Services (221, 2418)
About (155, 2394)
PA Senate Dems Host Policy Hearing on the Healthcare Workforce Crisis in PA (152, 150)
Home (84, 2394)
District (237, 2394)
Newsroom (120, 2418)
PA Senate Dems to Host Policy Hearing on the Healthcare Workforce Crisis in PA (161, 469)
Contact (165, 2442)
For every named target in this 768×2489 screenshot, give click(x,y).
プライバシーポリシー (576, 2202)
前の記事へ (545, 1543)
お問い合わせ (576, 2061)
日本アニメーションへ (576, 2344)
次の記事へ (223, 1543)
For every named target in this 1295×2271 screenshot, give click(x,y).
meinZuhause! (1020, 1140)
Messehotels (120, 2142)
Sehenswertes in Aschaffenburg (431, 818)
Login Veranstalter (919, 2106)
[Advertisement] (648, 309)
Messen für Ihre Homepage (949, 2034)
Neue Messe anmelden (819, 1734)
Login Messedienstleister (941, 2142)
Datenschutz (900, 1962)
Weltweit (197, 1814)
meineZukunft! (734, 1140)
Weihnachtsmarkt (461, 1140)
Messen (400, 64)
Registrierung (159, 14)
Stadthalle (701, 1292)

════

▶ [What to produce]:
Extract every one of the entries above word for word, keeping each line unchanged and in its original order.

▶ [In response]:
Services (221, 2418)
About (155, 2394)
PA Senate Dems Host Policy Hearing on the Healthcare Workforce Crisis in PA (152, 150)
Home (84, 2394)
District (237, 2394)
Newsroom (120, 2418)
PA Senate Dems to Host Policy Hearing on the Healthcare Workforce Crisis in PA (161, 469)
Contact (165, 2442)
For every named target in this 768×2489 screenshot, give click(x,y).
プライバシーポリシー (576, 2202)
前の記事へ (545, 1543)
お問い合わせ (576, 2061)
日本アニメーションへ (576, 2344)
次の記事へ (223, 1543)
For every named target in this 1295×2271 screenshot, give click(x,y).
meinZuhause! (1020, 1140)
Messehotels (120, 2142)
Sehenswertes in Aschaffenburg (431, 818)
Login Veranstalter (919, 2106)
[Advertisement] (648, 309)
Messen für Ihre Homepage (949, 2034)
Neue Messe anmelden (819, 1734)
Login Messedienstleister (941, 2142)
Datenschutz (900, 1962)
Weltweit (197, 1814)
meineZukunft! (734, 1140)
Weihnachtsmarkt (461, 1140)
Messen (400, 64)
Registrierung (159, 14)
Stadthalle (701, 1292)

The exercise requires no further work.